Architects Robert Arlt and Charles MacBride and a group of students in South Dakota have completed an experimental gabled Passivhaus, which they claim is the first in the area to "sell energy back to the grid".
Arlt, an instructor in the South Dakota State University Department of Architecture, and MacBride worked with students to complete the house in Brookings near the school campus.
As there is currently no statewide energy code that residential buildings must meet in South Dakota, the project is intended to highlight the possibilities for construction.
"In a state that will not adopt energy codes, the design responds to showcase and demonstrate sustainable development to the region's public, contractors, and building officials through site selection, systems and assemblies," the team said.
According to the team, the 2,000 square-foot house is also the first in the area to produce more energy than it consumes.
"The residence is 90 per cent more efficient than a similar house built to code and is the first house in the region to sell energy back to the grid," it said.
Energy-saving and environmentally friendly details include photovoltaic panels installed on the roof to generate energy, a built-in water heater with a more efficient heat pump and quadruple glazed windows.
There is also a Zehnder HRV (Healthy Climate Heat Recovery Ventilation) ventilation system, which uses the heat of the stale air that is leaving the house to warm up the fresh air entering to reduce energy loss.
The roof is designed to hang over openings on the south-facing facade to offer shading in warm weather and the gutter is built-in to reduce heat loss through thermal bridging. All of the walls inside the house are coated in a white non-VOC (volatile organic compound) paint, which means it doesn't contain any carbon.
The house also has a striking appearance; dark grey fibre-cement lap siding covers the exterior and the windows and doorways are framed with cedar wood.
A portion of the front of the gabled house is cut away to form a small entry porch. The inset entrance is entirely clad with cedar and features a bright red door.
"A simple gabled massing responds to the neighbouring context and implements contemporary detailing to read as a single, subtracted volume with deep set apertures," the team added.

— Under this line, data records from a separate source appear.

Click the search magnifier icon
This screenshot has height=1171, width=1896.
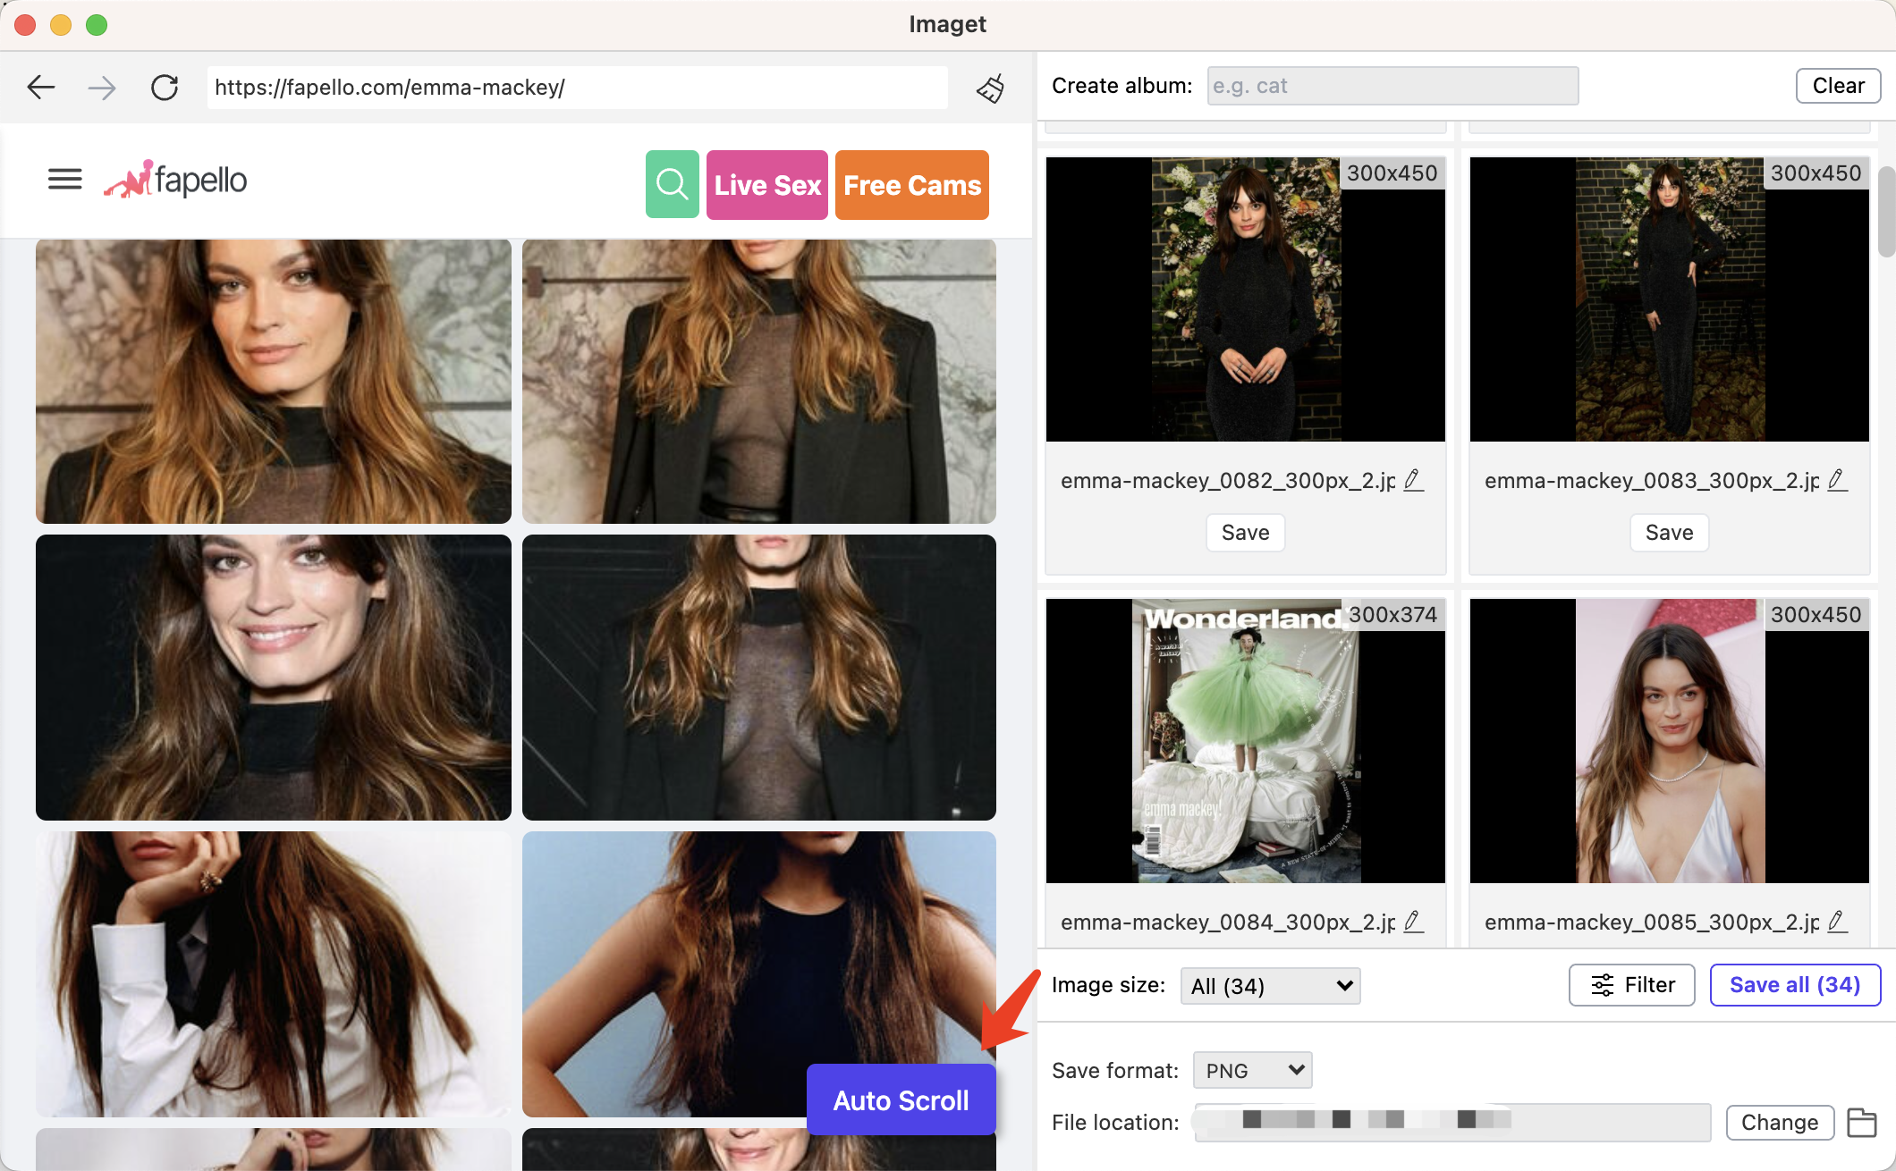(672, 184)
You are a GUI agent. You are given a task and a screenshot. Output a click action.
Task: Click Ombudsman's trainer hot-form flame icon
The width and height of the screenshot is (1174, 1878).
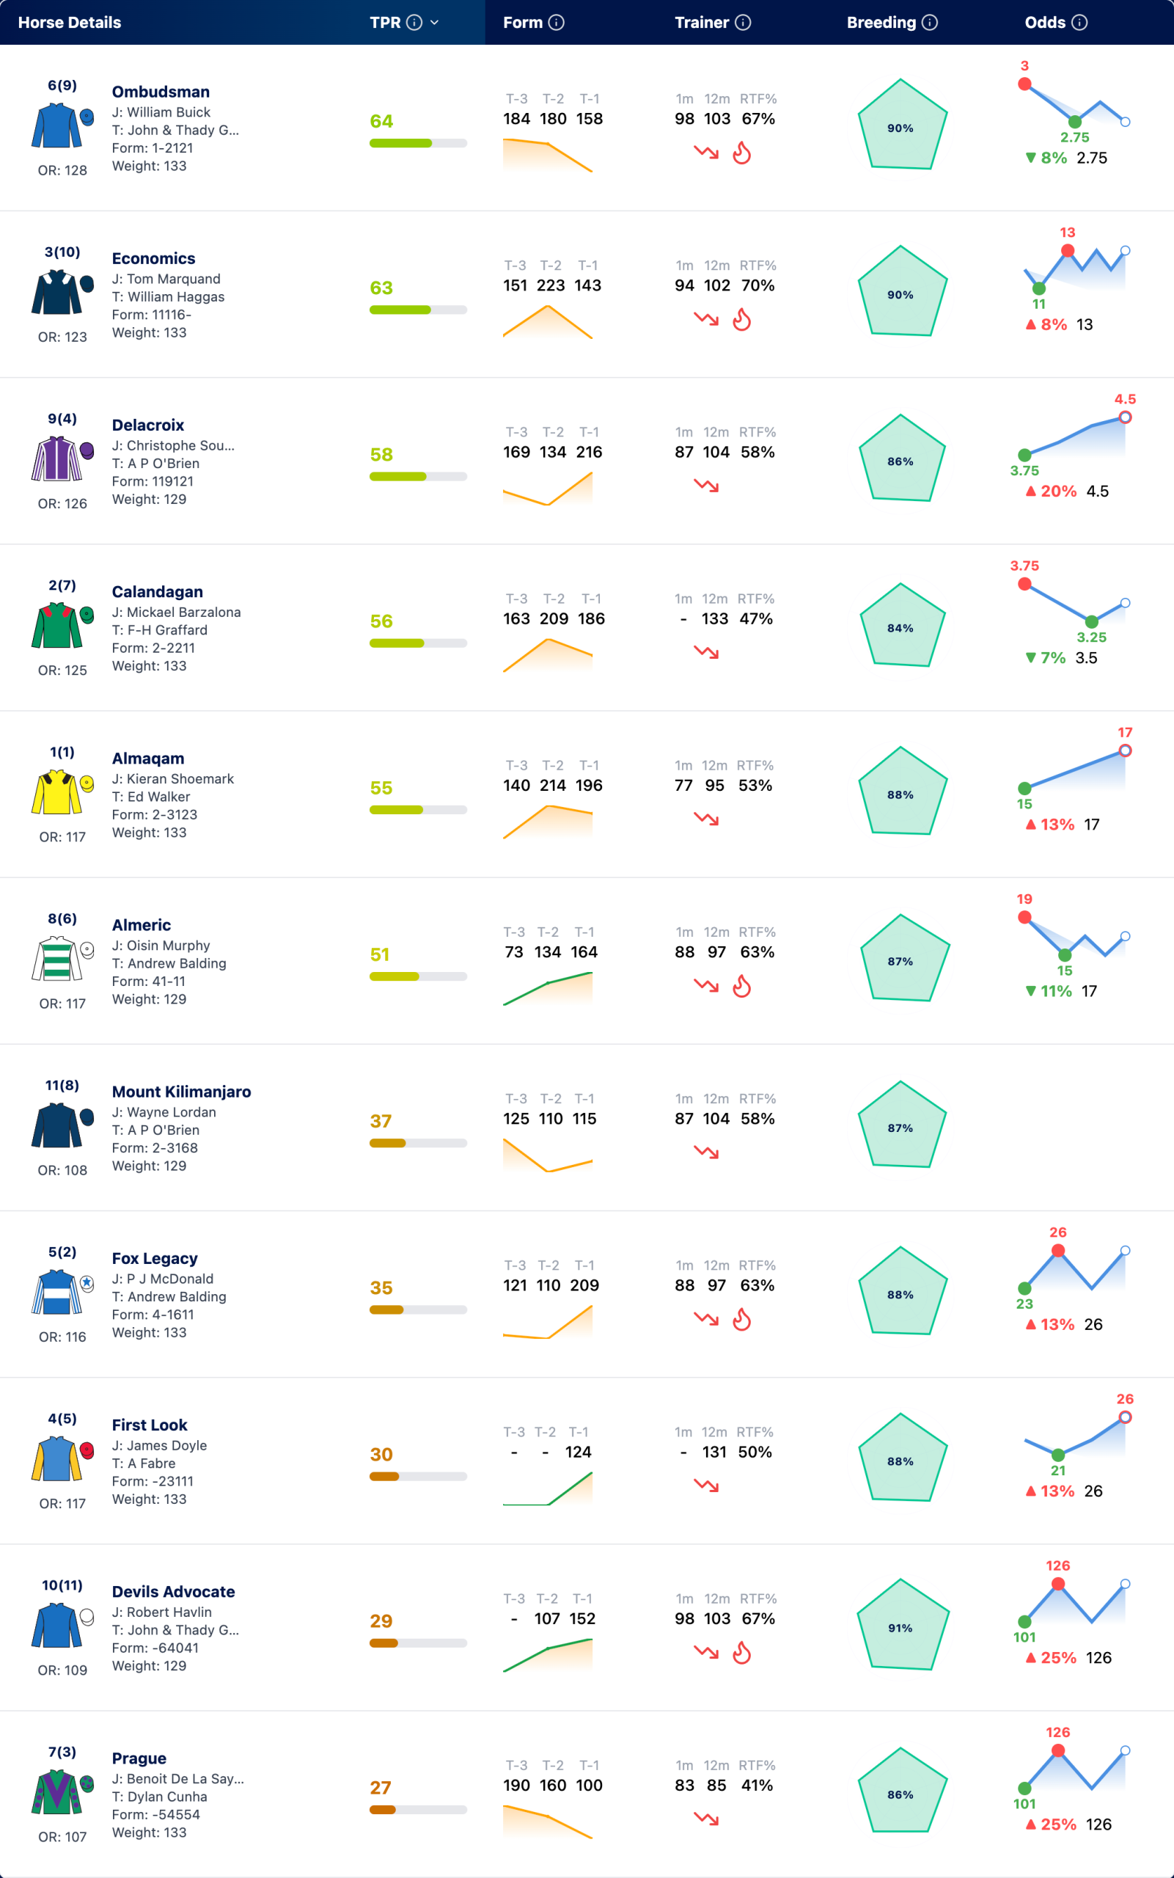coord(742,153)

At the rear of the house, an exterior courtyard covered in wood slats connects to the detached garage.
Inside, the living and dining area features double-height ceilings to view activities on the upper level, which includes two bedrooms and a loft on the upper level. The master bedroom is located on the ground floor.
The team designed a wooden staircase made from cross-laminated timber and glulam, materials that are deemed to be more sustainable than concrete and metal. These are among a number of wooden details, such as the basswood slat railings and ceiling beam, which are intended to contrast the plain interiors.

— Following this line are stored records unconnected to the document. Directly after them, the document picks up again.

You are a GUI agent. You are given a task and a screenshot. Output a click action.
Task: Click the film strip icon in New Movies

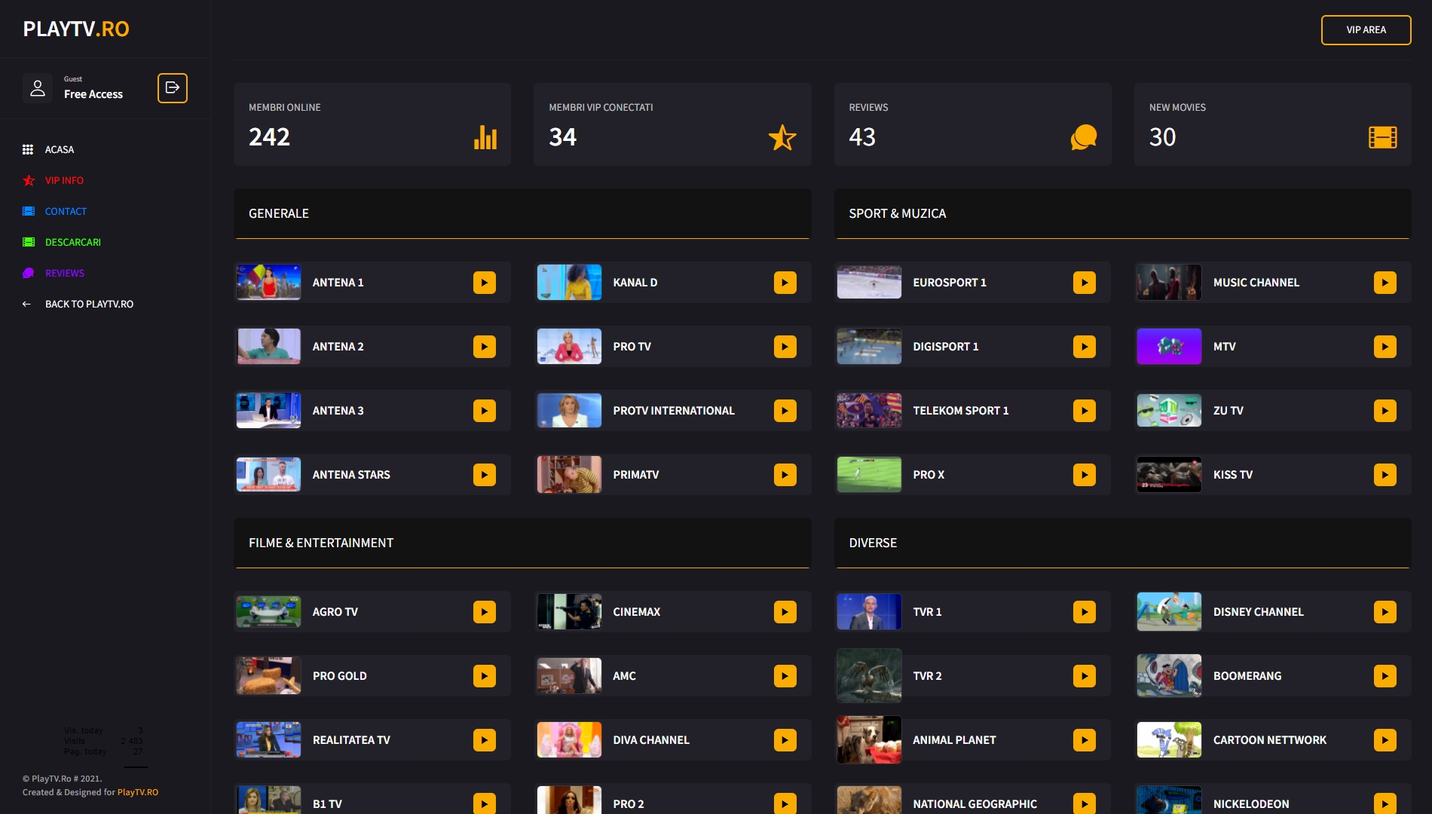click(1382, 137)
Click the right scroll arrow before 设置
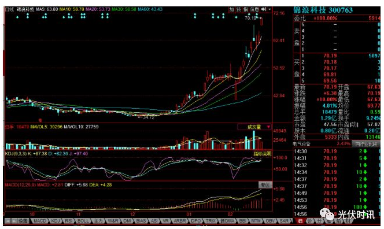The width and height of the screenshot is (384, 229). (x=14, y=221)
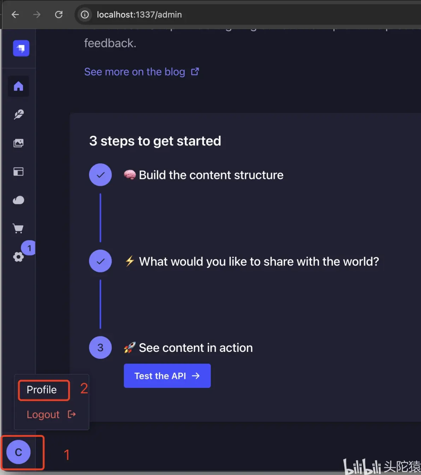Click the step 3 number circle
421x475 pixels.
(100, 348)
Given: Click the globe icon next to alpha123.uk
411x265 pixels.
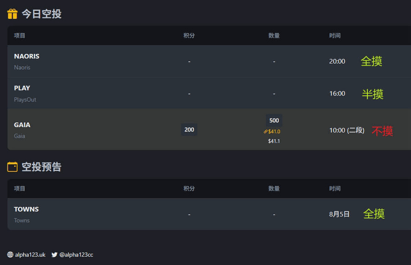Looking at the screenshot, I should click(10, 255).
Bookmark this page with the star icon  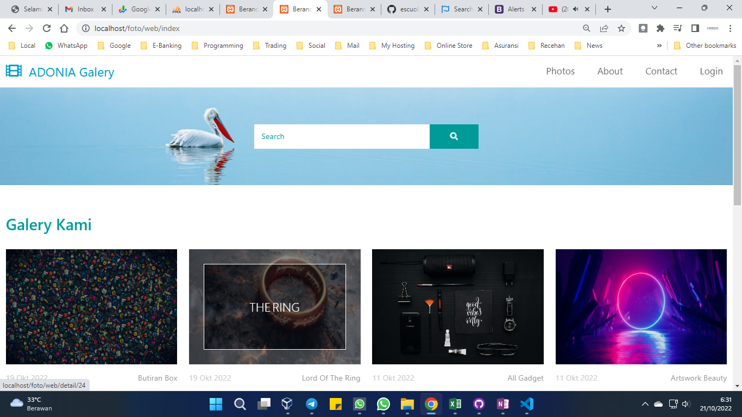(x=621, y=28)
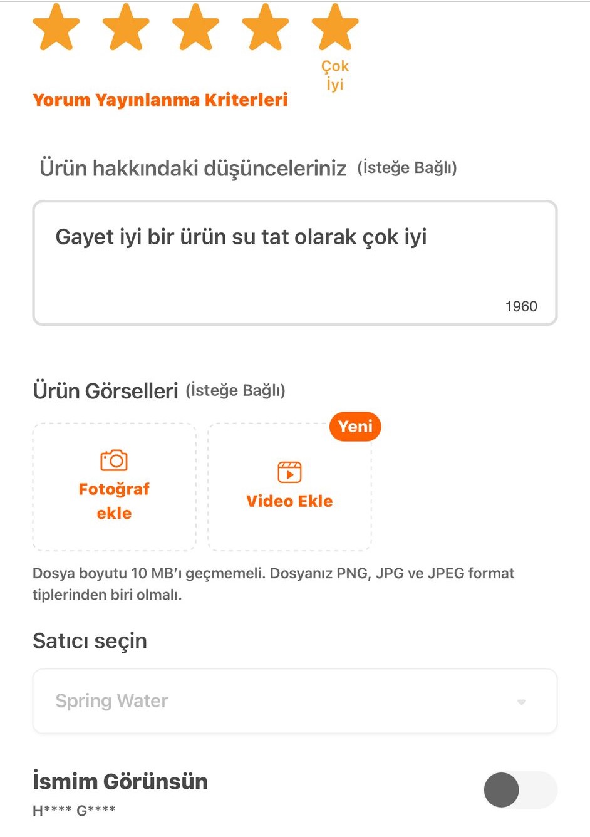590x837 pixels.
Task: Click the 'Spring Water' seller text
Action: (112, 701)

There is also a black accent wall grid system made from painted MDF panels constructed on both floors to conceal the master suite, bathrooms and mechanical rooms.
Residents can monitor and adjust the air quality and energy usage via an online platform that provides information on the areas of the house using the most energy.
The property joins a number created to explore the possibilities for low energy and more sustainable design. Examples include a Kansas residence completed by students at the University of Kansas and architecture firm Snøhetta's ultra-efficient HouseZero at Harvard University.
Photography is by Vondelinde.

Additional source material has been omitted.